Family is family, no matter what it looks like. Readers will cheer for this pitch-perfect story, just right for fans of such books as The Great Gilly Hopkins and Fish in a Tree. This middle grade novel is an excellent choice for tween readers in grades 5 to 6, especially during homeschooling. It’s a fun way to keep your child entertained and engaged while not in the classroom.
For as long as Robinson Hart can remember, it’s just been her and Grandpa. He taught her about cars, baseball, and everything else worth knowing. But Grandpa’s memory has been getting bad—so bad that he sometimes can’t even remember Robbie’s name.
She’s sure that she’s making things worse by getting in trouble at school, but she can’t resist using her fists when bullies like Alex Carter make fun of her for not having a mom.

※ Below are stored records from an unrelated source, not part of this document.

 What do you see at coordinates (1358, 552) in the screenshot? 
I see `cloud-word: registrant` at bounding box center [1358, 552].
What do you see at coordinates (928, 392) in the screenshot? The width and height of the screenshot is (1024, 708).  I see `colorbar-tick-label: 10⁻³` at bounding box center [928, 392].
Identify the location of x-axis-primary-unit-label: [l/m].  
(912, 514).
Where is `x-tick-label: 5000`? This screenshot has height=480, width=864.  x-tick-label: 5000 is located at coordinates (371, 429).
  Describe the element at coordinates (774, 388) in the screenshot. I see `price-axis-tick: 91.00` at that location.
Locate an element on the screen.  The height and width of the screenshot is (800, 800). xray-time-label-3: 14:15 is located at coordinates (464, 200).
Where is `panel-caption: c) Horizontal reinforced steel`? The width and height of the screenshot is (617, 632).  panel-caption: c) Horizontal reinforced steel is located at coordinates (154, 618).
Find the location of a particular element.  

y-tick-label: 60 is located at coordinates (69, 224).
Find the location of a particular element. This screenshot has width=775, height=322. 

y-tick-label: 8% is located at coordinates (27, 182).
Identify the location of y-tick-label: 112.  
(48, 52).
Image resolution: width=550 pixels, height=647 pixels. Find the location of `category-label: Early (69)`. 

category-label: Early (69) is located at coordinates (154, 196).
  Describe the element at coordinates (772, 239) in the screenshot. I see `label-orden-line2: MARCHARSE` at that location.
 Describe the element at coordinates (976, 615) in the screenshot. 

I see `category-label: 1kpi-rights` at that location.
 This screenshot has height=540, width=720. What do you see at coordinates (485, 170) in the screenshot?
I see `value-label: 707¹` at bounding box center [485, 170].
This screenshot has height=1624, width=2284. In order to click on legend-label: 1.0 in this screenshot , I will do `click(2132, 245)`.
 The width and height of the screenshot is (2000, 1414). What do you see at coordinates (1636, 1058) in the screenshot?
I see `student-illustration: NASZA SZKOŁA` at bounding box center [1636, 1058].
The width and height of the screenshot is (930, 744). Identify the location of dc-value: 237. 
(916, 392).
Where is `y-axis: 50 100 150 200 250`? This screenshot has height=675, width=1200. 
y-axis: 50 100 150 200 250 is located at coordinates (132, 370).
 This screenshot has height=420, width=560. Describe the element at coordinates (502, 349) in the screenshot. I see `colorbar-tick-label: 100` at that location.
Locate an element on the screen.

Now she’s stuck in group guidance—and to make things even worse, Alex Carter is there too. There’s no way Robbie’s going to open up about her life to some therapy group, especially not with Alex in the room. Besides, if she told anyone how forgetful Grandpa’s been getting lately, they’d take her away from him. He’s the only family she has—and it’s up to her to keep them together, no matter what.
Praise for Just Like Jackie:
"I was truly moved by this refreshing story about a scrappy young heroine and her struggle to protect her family."—Sara Pennypacker, New York Times bestselling author of Pax
“Just Like Jackie is a lovely story of acceptance—about what makes a family and how we make our own families, and about embracing our differences.”—Ann M. Martin, New York Times bestselling author of Rain Reign
"A fresh coming-of-age novel as feisty, funny, and forthright as its protagonist. Robinson overcomes obstacles with wit, grit, and a growing compassion for others, showing us that families are what we make them and happiness is found in the simple gifts we take for granted. A rich, rewarding read all around."—John David Anderson, author of Ms. Bixby's Last Day
“As close to perfect as a book for middle grade children can get!”—Cammie McGovern, author of Just My Luck
? "Stoddard debuts with a quiet but powerful narrative that gently unpacks Alzheimer’s, centers mental health, and moves through the intimate and intense emotional landscape of family—what seems to break one and what can remake it. Validating, heart-rending, and a deft blend of suffering and inspiration."—Kirkus Reviews (starred review)
“A home-run story that will resonate with all who feel they might not fit into the perfect definition of a family.”—School Library Journal
“Debut author Stoddard crafts a winning narrator in Robinson. A beautiful story about the true meaning of family, perfect for fans of Lynda Mullaly Hunt.”—Booklist
Stoddard's gently powerful debut introduces a tough-as-nails fifth-grader coping with her grandfather's worsening Alzheimer's disease. Eleven-year-old Robinson "Robbie" Hart tries to emulate her cheek-turning namesake, Jackie Robinson, but her anger often explodes at school, threatening to expose her guardian grandfather's failing memory. A family tree project brings Robbie's anxiety to the forefront she doesn't even know her deceased mother's name. Stoddard movingly contrasts Robbie's anger (such as when she's questioned about why she's white and her grandfather is black) with the places she feels safe, including her grandfather's garage, the baseball field, and the Vermont woods where she helps make maple syrup. The stakes increase as her grandfather's memory lapses turn dangerous, resulting in an accident while boiling sap. An in-school therapy group helps Robbie recognize that some of her classmates are also struggling with the family tree project, as well as divorce, illness, and other problems. This emotionally honest, sensitively written novel confronts a range of difficult topics and offers an inclusive view of what family can look like. Ages 8 12.